WORK ITEM — Reproduce, character for character, the entries from their opening line through the line with "Task: Open the document Details info icon".

—————

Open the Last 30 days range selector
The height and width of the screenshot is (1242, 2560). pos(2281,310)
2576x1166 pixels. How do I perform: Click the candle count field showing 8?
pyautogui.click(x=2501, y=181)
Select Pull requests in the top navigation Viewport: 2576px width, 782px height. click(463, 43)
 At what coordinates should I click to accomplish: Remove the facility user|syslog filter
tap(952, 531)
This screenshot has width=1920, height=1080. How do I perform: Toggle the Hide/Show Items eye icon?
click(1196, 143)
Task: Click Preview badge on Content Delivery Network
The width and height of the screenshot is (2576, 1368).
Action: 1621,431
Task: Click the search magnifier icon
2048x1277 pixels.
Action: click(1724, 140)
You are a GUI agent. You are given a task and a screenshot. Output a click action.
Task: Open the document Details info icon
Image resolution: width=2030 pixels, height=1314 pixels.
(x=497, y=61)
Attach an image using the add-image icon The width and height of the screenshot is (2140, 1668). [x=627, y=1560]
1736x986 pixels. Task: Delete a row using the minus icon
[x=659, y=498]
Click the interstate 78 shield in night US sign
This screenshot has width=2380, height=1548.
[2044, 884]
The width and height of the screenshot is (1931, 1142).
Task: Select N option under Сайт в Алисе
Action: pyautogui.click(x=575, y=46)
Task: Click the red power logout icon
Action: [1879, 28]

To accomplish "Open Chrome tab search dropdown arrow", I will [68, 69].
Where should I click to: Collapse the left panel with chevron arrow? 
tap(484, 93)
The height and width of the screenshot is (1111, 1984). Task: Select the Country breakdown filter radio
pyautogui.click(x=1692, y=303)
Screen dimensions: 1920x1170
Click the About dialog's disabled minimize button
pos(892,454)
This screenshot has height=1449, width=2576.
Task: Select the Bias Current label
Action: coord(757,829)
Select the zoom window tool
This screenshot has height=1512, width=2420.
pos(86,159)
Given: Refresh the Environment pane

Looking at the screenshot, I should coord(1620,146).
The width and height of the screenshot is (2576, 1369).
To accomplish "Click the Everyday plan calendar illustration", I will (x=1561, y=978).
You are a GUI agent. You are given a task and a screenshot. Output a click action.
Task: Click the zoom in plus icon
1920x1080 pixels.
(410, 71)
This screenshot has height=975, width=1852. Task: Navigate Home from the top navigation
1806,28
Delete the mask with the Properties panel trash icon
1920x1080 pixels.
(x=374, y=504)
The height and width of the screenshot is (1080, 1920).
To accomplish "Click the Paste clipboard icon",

—————

ANSWER SPACE —
Open the Last 30 days range selector
The height and width of the screenshot is (1242, 2560). pos(2281,310)
2576x1166 pixels. How do I perform: Click the candle count field showing 8?
pyautogui.click(x=2501, y=181)
Select Pull requests in the top navigation Viewport: 2576px width, 782px height. click(463, 43)
 At what coordinates should I click to accomplish: Remove the facility user|syslog filter
tap(952, 531)
This screenshot has width=1920, height=1080. How do I perform: Toggle the Hide/Show Items eye icon?
click(1196, 143)
Task: Click Preview badge on Content Delivery Network
The width and height of the screenshot is (2576, 1368).
Action: 1621,431
Task: Click the search magnifier icon
2048x1277 pixels.
Action: click(1724, 140)
You are a GUI agent. You are given a task and a screenshot. Output a click action.
Task: Open the document Details info icon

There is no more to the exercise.